Assigned task: Going from the top of the data below, give again each line through the one containing "You are a computer-use agent. 1525x784", both ends kept.

[Collected data]
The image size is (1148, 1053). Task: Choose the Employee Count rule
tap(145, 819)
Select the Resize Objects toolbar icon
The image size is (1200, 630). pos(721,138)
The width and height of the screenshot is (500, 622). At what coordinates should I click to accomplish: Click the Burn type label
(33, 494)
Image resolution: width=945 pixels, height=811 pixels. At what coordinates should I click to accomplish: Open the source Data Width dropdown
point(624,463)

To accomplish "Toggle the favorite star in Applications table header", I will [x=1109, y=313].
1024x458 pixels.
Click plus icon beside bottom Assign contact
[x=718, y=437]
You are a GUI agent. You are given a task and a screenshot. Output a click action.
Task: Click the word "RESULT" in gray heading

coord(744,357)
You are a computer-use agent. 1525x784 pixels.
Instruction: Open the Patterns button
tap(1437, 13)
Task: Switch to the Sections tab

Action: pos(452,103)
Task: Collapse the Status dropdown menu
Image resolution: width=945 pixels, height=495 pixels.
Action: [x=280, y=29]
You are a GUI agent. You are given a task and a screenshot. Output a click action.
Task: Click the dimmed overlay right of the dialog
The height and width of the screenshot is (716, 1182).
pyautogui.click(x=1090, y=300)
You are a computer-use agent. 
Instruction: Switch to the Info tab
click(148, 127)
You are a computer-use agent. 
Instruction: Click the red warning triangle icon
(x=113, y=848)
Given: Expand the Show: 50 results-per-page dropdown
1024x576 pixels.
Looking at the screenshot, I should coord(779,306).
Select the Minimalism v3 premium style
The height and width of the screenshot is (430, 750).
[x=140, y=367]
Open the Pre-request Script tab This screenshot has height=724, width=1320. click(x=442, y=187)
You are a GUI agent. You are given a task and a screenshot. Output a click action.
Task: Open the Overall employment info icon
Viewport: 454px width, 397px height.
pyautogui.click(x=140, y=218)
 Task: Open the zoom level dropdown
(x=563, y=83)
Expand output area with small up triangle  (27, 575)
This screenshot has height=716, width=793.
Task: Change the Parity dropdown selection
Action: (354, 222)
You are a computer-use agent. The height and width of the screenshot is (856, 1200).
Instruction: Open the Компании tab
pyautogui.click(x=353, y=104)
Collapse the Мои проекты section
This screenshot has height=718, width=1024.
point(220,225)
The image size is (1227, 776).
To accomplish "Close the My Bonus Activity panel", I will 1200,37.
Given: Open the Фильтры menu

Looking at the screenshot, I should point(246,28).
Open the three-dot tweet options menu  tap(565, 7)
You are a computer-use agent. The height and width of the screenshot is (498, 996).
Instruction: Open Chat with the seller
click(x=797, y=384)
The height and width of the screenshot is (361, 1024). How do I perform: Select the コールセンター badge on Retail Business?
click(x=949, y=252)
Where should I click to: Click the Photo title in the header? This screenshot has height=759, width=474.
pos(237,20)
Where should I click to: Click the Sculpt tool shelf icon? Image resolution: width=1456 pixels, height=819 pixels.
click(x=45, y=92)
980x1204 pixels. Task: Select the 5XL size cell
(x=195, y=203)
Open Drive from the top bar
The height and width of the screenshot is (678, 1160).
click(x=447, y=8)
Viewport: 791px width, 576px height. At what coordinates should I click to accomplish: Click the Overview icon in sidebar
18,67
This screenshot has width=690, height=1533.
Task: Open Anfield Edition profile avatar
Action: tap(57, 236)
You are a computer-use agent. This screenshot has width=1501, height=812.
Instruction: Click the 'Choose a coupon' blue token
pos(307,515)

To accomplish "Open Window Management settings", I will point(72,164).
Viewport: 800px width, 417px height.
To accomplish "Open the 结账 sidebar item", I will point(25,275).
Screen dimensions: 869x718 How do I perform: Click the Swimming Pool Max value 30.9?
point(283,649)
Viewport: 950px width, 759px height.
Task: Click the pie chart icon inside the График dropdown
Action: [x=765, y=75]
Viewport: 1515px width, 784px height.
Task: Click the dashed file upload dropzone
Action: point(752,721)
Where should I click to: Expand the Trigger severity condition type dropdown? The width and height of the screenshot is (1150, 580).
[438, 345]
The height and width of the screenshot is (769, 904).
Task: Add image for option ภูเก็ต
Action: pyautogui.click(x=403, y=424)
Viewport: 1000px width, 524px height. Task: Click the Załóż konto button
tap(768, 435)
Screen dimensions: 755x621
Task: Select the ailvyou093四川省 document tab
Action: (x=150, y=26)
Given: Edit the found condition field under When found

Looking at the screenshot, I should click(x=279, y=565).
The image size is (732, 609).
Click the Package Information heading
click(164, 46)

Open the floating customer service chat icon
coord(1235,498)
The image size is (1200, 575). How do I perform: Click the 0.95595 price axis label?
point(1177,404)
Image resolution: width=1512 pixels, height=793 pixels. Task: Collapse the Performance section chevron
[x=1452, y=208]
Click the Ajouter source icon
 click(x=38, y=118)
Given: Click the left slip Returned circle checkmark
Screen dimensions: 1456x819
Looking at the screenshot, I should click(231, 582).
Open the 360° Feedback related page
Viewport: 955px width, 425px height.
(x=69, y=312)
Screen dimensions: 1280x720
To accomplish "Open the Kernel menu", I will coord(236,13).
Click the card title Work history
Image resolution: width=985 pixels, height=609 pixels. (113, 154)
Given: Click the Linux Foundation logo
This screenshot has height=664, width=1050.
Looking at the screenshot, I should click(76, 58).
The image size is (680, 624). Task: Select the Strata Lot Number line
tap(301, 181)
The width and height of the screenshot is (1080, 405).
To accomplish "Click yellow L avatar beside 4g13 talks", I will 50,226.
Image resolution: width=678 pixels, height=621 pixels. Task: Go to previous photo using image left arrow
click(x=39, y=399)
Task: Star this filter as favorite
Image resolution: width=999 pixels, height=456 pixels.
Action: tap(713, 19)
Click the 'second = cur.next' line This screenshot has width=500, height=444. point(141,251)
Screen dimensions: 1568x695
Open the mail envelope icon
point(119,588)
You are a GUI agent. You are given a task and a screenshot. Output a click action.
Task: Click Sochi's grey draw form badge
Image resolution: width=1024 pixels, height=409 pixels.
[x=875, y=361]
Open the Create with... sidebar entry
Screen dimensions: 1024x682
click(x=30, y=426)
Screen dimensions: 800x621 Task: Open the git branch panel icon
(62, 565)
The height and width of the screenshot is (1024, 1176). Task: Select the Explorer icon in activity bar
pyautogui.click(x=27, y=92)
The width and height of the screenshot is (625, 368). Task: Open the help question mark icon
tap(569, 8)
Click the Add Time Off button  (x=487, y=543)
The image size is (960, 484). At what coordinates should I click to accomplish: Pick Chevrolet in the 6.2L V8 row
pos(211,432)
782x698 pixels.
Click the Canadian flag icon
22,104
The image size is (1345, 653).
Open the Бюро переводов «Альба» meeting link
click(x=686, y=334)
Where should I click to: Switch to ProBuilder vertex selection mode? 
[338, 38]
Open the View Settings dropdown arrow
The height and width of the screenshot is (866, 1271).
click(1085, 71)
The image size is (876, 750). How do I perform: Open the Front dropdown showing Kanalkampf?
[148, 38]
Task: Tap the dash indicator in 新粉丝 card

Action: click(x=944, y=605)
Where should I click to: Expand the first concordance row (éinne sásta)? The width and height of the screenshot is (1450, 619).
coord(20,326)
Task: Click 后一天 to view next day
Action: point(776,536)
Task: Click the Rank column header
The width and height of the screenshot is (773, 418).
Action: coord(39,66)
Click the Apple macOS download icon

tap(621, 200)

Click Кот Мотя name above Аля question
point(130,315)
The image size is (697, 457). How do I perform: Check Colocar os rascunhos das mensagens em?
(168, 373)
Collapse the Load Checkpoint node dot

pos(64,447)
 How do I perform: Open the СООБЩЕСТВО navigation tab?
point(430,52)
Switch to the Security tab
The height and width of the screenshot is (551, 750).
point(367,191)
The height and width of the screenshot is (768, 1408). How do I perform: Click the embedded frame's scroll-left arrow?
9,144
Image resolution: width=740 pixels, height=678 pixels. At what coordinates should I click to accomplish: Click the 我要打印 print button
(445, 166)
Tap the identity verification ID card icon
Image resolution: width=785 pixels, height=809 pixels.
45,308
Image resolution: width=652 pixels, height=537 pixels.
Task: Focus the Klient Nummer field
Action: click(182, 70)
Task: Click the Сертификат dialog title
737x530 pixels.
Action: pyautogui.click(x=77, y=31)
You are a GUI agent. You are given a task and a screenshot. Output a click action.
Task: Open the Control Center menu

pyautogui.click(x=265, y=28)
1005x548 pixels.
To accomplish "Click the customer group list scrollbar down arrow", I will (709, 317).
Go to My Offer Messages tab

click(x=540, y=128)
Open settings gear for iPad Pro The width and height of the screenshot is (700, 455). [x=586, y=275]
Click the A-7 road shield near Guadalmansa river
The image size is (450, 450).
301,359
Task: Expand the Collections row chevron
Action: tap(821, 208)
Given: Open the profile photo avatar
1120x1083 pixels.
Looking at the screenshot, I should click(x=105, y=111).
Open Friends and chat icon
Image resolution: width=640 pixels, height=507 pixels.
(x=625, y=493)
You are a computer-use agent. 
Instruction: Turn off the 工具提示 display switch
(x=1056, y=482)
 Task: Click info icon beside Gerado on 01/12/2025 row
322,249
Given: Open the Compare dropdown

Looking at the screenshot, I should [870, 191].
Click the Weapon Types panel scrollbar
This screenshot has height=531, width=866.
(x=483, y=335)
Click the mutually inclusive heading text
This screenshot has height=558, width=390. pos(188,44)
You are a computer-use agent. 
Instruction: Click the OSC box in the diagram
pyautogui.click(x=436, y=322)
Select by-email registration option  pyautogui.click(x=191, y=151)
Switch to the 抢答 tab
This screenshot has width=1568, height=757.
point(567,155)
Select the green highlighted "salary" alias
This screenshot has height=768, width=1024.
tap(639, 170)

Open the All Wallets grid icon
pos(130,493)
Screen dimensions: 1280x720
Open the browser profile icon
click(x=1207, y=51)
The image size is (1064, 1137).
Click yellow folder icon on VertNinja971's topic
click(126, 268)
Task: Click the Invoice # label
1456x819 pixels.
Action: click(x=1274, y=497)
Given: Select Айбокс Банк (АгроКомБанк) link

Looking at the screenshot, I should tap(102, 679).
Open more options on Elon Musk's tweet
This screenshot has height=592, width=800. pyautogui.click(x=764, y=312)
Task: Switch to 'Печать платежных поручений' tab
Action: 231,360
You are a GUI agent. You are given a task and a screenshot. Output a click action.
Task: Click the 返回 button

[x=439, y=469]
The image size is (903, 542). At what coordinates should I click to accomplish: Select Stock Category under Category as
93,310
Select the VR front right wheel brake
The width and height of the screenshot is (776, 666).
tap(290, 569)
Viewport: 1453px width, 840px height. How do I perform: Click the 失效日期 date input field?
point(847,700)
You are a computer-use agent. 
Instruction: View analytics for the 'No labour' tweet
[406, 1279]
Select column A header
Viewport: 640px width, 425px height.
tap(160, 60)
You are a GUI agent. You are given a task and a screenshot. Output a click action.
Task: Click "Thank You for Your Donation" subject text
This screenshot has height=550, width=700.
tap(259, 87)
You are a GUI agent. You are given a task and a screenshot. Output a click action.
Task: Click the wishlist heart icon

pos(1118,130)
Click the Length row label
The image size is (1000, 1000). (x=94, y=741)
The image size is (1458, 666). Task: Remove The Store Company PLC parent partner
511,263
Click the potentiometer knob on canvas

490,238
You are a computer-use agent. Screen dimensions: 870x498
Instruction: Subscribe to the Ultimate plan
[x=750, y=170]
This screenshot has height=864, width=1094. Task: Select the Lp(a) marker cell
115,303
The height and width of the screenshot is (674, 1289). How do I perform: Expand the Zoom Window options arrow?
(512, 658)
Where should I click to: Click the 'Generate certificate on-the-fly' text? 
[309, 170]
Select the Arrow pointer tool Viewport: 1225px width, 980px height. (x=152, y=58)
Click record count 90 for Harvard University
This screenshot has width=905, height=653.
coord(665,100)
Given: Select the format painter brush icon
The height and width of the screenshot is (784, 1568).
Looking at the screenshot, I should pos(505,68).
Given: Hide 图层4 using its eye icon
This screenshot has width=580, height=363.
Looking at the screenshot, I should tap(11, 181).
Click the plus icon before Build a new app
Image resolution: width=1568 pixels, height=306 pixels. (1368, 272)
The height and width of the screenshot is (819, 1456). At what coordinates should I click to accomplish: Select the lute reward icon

Answer to the problem:
The image size is (1148, 1053). Task: Choose the Employee Count rule
tap(145, 819)
Select the Resize Objects toolbar icon
The image size is (1200, 630). pos(721,138)
The width and height of the screenshot is (500, 622). At what coordinates should I click to accomplish: Click the Burn type label
(33, 494)
Image resolution: width=945 pixels, height=811 pixels. At what coordinates should I click to accomplish: Open the source Data Width dropdown
point(624,463)

To accomplish "Toggle the favorite star in Applications table header", I will [x=1109, y=313].
1024x458 pixels.
Click plus icon beside bottom Assign contact
[x=718, y=437]
You are a GUI agent. You are given a task and a screenshot. Output a click action.
Task: Click the word "RESULT" in gray heading

coord(744,357)
You are a computer-use agent. 1525x784 pixels.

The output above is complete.